Below are entries. Pull out all lines containing "indicator".
━━ Provided data
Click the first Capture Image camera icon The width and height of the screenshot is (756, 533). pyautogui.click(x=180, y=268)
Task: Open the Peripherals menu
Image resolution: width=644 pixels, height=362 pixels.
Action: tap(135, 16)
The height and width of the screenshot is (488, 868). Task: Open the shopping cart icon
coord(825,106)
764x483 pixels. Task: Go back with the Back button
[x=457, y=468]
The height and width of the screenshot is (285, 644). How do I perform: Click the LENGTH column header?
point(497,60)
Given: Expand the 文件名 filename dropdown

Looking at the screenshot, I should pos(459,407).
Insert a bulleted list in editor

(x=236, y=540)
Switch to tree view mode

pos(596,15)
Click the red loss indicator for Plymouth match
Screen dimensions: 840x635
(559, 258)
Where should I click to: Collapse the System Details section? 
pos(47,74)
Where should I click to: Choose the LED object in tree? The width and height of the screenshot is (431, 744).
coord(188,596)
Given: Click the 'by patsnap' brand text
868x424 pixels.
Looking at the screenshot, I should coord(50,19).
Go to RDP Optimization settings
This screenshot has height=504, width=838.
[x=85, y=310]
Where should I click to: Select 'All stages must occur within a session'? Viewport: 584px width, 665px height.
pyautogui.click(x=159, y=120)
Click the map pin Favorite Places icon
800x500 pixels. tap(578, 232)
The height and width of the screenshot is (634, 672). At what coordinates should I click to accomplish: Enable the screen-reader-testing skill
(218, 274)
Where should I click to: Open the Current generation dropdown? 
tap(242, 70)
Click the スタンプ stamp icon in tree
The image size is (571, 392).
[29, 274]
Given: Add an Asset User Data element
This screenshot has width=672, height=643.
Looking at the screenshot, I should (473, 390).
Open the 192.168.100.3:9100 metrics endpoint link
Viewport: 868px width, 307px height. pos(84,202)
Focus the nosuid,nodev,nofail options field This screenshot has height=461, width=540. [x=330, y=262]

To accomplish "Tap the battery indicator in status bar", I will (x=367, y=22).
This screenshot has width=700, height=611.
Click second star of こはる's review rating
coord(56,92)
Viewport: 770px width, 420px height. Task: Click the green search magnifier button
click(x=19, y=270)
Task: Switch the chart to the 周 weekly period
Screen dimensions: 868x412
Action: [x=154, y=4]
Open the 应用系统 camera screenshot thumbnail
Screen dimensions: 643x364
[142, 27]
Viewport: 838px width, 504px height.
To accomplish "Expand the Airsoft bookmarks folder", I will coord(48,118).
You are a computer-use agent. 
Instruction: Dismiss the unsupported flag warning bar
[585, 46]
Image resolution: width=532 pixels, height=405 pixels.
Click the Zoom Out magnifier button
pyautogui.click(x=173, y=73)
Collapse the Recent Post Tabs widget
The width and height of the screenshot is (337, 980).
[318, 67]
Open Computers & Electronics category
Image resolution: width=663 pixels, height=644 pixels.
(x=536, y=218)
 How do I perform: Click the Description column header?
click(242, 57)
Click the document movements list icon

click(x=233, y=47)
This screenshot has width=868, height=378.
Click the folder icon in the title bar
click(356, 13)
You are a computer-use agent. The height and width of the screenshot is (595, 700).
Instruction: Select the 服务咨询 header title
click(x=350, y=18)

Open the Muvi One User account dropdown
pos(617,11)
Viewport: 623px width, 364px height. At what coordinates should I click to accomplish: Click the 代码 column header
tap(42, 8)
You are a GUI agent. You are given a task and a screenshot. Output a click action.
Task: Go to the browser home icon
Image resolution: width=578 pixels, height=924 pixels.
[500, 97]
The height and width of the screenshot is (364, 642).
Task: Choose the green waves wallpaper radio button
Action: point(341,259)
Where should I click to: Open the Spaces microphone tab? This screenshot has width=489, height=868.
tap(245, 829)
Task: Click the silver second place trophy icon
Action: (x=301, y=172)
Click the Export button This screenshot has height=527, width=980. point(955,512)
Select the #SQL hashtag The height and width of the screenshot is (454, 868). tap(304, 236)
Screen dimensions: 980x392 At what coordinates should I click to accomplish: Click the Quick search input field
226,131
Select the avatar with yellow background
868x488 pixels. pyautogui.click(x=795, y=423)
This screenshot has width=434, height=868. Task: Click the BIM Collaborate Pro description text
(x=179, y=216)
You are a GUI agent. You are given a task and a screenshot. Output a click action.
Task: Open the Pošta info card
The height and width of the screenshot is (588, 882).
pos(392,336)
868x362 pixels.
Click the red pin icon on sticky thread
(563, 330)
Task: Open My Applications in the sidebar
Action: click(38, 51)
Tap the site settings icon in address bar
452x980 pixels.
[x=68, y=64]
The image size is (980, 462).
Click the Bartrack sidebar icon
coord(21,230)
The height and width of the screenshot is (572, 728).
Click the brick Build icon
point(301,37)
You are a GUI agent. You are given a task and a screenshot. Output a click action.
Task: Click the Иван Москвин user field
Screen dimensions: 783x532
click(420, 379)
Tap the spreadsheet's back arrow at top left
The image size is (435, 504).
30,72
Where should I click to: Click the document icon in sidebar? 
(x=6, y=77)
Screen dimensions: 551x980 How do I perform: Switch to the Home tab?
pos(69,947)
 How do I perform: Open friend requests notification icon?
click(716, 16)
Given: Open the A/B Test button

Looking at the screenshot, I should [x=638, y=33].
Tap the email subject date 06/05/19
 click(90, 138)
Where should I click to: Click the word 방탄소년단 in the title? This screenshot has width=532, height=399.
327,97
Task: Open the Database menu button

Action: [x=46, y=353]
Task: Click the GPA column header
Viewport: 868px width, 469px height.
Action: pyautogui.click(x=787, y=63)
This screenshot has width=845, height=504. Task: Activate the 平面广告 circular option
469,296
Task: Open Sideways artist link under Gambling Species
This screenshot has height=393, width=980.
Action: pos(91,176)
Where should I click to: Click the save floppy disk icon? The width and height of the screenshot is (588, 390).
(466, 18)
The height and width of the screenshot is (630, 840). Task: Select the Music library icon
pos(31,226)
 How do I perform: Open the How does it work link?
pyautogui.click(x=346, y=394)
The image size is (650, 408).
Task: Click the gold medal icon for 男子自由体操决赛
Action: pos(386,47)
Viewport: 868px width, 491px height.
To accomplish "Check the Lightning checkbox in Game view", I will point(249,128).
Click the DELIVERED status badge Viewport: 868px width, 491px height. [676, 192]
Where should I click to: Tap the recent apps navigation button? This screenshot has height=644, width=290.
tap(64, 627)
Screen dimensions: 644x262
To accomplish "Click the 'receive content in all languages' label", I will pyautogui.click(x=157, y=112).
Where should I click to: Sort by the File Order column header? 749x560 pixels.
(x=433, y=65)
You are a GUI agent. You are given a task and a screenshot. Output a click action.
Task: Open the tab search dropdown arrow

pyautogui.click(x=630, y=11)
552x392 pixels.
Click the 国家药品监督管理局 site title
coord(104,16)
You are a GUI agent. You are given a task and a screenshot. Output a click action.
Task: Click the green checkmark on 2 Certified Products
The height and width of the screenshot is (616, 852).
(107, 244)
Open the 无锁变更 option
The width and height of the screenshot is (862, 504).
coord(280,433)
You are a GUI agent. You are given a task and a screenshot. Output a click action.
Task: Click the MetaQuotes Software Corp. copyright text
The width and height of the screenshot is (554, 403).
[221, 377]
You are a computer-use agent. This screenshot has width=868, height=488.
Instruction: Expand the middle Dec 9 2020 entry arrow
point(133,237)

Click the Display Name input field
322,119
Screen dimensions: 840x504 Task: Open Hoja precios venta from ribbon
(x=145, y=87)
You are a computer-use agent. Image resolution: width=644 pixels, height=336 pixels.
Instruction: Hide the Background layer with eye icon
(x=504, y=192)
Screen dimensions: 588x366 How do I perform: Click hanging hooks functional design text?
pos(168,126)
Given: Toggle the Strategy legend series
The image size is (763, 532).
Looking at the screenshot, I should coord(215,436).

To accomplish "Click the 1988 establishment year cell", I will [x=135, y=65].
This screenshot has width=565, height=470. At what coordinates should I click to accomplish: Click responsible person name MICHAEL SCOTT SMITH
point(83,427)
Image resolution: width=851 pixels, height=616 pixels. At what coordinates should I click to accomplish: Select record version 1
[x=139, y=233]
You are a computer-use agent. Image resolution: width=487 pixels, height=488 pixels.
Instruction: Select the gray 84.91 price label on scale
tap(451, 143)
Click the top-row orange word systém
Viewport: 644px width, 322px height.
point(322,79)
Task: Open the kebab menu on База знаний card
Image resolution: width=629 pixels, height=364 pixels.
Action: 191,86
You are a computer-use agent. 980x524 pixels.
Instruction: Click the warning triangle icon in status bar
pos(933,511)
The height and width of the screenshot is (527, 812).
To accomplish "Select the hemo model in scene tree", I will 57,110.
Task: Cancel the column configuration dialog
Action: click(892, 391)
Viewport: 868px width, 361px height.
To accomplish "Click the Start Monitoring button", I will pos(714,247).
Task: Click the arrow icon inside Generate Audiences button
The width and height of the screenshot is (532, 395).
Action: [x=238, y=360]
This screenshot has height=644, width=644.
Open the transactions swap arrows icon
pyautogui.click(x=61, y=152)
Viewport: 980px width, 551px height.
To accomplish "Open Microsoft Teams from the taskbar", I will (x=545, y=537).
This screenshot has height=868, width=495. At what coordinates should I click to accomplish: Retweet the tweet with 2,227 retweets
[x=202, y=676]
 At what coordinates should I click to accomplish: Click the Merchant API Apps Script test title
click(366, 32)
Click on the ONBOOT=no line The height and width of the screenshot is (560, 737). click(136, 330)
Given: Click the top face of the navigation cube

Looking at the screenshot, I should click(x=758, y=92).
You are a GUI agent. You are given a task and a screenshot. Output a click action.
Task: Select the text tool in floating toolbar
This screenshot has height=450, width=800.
━━━━
Response
Click the red loss indicator for Plymouth match
To accomplish "Tap the battery indicator in status bar", I will (x=367, y=22).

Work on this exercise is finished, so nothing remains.